Discussion Prof. G. Assmann (Federal Republic of Germany): The relationship between HDL-cholesterol and coronary heart disease is emphasised in the Helsinki Heart Study. There is evidence from other studies that remnants of triglyceride particles have a role in the pathophysiology of coronary heart disease. Is it possible that the effect of triglycerides was overlooked in the Helsinki Heart Study because of the statistical methods used? Prof.
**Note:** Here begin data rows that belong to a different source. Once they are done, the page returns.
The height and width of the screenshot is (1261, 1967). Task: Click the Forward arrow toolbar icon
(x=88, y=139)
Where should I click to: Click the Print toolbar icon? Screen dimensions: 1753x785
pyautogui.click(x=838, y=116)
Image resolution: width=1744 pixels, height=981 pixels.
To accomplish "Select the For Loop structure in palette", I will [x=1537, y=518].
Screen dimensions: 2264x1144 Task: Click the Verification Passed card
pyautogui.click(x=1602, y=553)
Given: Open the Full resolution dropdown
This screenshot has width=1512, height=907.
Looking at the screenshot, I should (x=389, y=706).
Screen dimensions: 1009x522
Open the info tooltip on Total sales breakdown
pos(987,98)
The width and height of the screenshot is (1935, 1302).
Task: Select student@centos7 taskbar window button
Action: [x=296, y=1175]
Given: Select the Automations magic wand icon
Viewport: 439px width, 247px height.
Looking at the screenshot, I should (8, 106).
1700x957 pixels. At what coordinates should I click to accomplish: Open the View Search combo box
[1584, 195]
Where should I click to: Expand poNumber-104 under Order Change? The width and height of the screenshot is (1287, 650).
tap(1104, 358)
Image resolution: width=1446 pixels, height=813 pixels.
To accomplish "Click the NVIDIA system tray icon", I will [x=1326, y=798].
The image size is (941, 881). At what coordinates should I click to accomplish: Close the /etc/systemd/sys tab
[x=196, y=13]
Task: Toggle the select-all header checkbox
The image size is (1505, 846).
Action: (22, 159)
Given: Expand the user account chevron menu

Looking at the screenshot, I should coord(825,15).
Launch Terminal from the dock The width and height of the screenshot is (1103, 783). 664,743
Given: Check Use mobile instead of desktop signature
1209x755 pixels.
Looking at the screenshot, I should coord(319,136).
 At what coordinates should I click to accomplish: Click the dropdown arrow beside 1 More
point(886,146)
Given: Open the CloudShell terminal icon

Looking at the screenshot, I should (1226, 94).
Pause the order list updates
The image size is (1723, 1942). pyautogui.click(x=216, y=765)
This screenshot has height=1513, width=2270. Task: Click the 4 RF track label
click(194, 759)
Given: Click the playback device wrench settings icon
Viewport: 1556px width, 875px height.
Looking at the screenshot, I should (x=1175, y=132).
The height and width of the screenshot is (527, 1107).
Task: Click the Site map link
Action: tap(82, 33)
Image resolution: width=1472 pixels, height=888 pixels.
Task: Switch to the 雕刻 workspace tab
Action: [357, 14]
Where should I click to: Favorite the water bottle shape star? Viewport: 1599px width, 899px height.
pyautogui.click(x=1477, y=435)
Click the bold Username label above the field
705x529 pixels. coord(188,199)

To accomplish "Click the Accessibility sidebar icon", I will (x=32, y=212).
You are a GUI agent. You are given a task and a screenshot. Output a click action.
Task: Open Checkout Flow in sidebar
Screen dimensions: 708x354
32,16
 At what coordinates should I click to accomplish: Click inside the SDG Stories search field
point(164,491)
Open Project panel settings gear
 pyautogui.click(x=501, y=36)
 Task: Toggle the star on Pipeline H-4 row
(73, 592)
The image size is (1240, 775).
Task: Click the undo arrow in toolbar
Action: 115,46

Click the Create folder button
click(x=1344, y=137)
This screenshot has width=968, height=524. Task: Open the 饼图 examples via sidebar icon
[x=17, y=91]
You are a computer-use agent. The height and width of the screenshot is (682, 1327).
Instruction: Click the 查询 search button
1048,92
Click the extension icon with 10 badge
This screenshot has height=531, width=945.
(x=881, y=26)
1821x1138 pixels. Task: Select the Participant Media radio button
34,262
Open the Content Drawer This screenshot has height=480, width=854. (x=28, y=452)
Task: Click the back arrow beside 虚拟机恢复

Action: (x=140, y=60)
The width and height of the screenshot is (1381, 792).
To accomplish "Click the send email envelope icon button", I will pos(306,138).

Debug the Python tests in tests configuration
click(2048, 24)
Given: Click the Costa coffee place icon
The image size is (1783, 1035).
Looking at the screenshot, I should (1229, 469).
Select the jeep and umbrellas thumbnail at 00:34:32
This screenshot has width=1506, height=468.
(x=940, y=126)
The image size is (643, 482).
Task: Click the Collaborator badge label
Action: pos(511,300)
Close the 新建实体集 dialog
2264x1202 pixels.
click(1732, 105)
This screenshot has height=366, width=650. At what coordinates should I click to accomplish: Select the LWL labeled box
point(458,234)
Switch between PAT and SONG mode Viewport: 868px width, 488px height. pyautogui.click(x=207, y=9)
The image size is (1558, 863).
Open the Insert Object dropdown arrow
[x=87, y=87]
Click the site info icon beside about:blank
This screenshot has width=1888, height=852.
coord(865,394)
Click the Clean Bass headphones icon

M.H. Frick (Finland): We did Cox Proportional Hazard analyses to identify relationships between risk factors and reduction in cardiac endpoints in 26 different ways. Triglycerides were not a significant variable. We don't know why. However, the greatest reduction in cardiac end-points was seen in the group of patients with high levels of cholesterol and triglycerides (Fredrickson hyperlipoproteinaemia type lIB), suggesting that triglycerides may have a significant role. We are currently rethinking ways to analyse the data in order to evaluate this further. Dr B. Isle (Scotland): Do your results show a benefit for gemfibrozil in all-cause mortality at 6.5 years? Prof. Frick: No, all-cause mortality was not changed after 5 years or 6.5 years of gemfibrozil therapy.